▸ Instructions
A. Translate into Spanish the following sentence from the passage on VoBo sensor power and Modbus groups: "The power time is the amount of time the power is applied to the sensor to take the measurement."
B. Carry on the passage on VoBo sensor power and Modbus groups, beginning immediately after its final sentence.

▸ Supplied passage
+++

Power For Multiple 4-20mA: When multiple 4-20mA sensors require power from the VoBo, the voltage setting must consider the current required to reach the full scale of the sensor(s). Refer to the chart of maximum output current for each voltage setting, the table is available in the VoBo GP-1 or HL-1 Installation Manuals. Since most 4-20mA sensors have a range of voltage they will operate at, reducing the voltage to allow more current may be necessary. Rule of thumb is to set the voltage at the midpoint of the range or slightly higher when possible, multiple sensors may require the voltage to be set lower in the range.

Power Time: The power time is the amount of time the power is applied to the sensor to take the measurement. This setting has a direct effect on battery life so the least amount of time to get a good measurement is desired. When testing, set the power time longer than expected to confirm everything is working and re-test at shorter time settings to find the optimal power time. Use the battery calculator to estimate battery life.

Modbus RTU Slave Devices

The VoBo provides a powerful means of collecting data from Modbus RTU enabled slave devices. Modbus slave device manufacturers are not standardized in how registers are organized on these devices and the data represented in the registers can be in various formats, some common types being unsigned integer, signed integer, 32-bit floating point (FP32), and hexadecimal. To further complicate things, there is no industry standardization of number type and register byte/word order from device to device. A strategy for Modbus payloads will account for the variability between devices and deliver payloads which can be decoded in a consistent manner.

Modbus Group Strategy

The following are recommendations for organizing Modbus groups.

  • Each group should be a single, complete data point, do not string multiple data points together in the same group. Multiple data points in a single group can make validating data and troubleshooting more difficult.
  • Single data points which are contained in multiple registers, 32-bit floating point are common and should be in a single group. When testing or troubleshooting to confirm the byte/word order is correct, the two registers must be in the same group. When connected locally with a configuration cable, the serial monitor can display the value of the two FP32 registers, confirming the register addresses and byte/word order is correct. The VoBo group configuration can byteswap and/or word-swap the registers to produce the correct value. When the correct value is seen in the serial monitor, it is straight forward combining the registers after the received payload is decoded.

+++

▸ Information shown
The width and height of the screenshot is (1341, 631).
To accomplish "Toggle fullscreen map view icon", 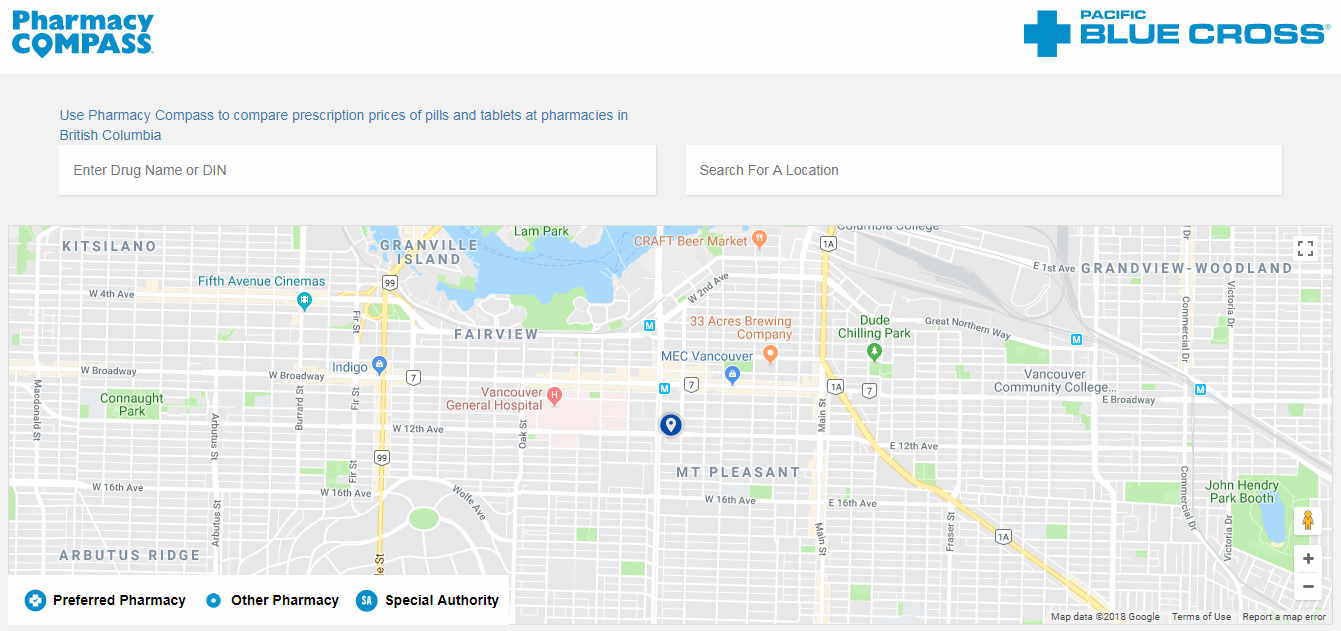I will (x=1304, y=248).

+++

▸ Exercise responses
A. El tiempo de alimentación es la cantidad de tiempo durante la cual se aplica energía al sensor para tomar la medición.

B.
  • Due to the different number types used by manufacturers (16-bit signed and unsigned, FP32, hexadecimal, etc), a strategy which assigns specific number types to a specific range of Modbus groups can be implemented. Modbus Generic Payloads (MbPayloadType=1) should be used with this strategy because the group and register number is contained in the payload and used to identify the number type of the data, and the type of post-processing needed to translate it correctly.
    • An example group strategy could be to always allocate 16-bit registers with unsigned integers to Groups 1 to 15 and allocate FP32 registers to Groups 16 to 30. The remaining Groups 31 to 41 could be used for other number types which may require decoding specific to the device. When the payload is received, the group number in the payload is used to direct the type of post-processing applied to that group data.

Determine Modbus Byte/Word Order for FP32 Data

With the Modbus slave device connected to the VoBo, and the VoBo connected locally to a computer through the configuration cable, use a terminal emulator such as Putty to view the operation of the VoBo and results of the Modbus device read.

  • In this example, the real value of the data point is known to be 146.
  • The VoBo is set to use Group 16 to read two 16-bit holding registers, 6406 and 6407, which
  • combined form a FP32 number.
  • As a starting point, no byte or word swap is applied to the Group configuration.
  • The result shown in the serial monitor is:
  • The value of 0.000 is not the correct value so the byte/word order will need to be swapped.
  • Re-configure Group 16 on the VoBo to perform a word swap by enabling the word swap parameter for the group. The result shown in the serial monitor is:.
  • The value of 146.000 shown in the serial menu is correct so the byte/word order for the registers is correct.
  • Note: The value of the FP32 number shown in the serial monitor is for testing and troubleshooting purposes, the VoBo transmits the individual registers in the payloads so the FP32 value must be constructed after the payload is received

Reconstruct Modbus Payload for FP32 Numbers

  • The VoBo’s Modbus payloads received at the LoRaWAN Network Server contain the register data and must be combined to generate an FP32 value.
  • If the serial monitor is correctly displaying the value of the Modbus Group, the combination of the registers to generate the correct value is known.
  • The below example is a decoded payload of the same data in the above example, as it is seen in an LNS.
  • Modbus Generic payload was selected so the group and register information is included in the payload.
  • In this case, the registers of interest are Group 11 registers 1 and 2.
  • To combine these registers, the Volley Boast decoder download has a utility function which can be inserted into the post-processing data stream.
  • The utility is the modbusToFloat_AB_CD_to_ABCD and will produce the correct value of 146.000.
  • The decoder utility functions can be found in the VoBo Payload Decoder download which is available at the Volley Boast Customer Portal. https://portal.volleyboast.com/CustomerLogin

Key Takeaway: Ensure that the value of FP32 register groups are correctly displaying the value in the serial monitor during initial setup so construction of the payload FP32 registers is straightforward.

Other Modbus Recommendations

Group Delay: Some Modbus slave devices require a short delay between read or write functions from the VoBo. We recommend that each Modbus group is configured with a 50msec group delay, MbGrpDelayG(x)=50 to start. If no delay is needed, the short delay will not adversely affect operation.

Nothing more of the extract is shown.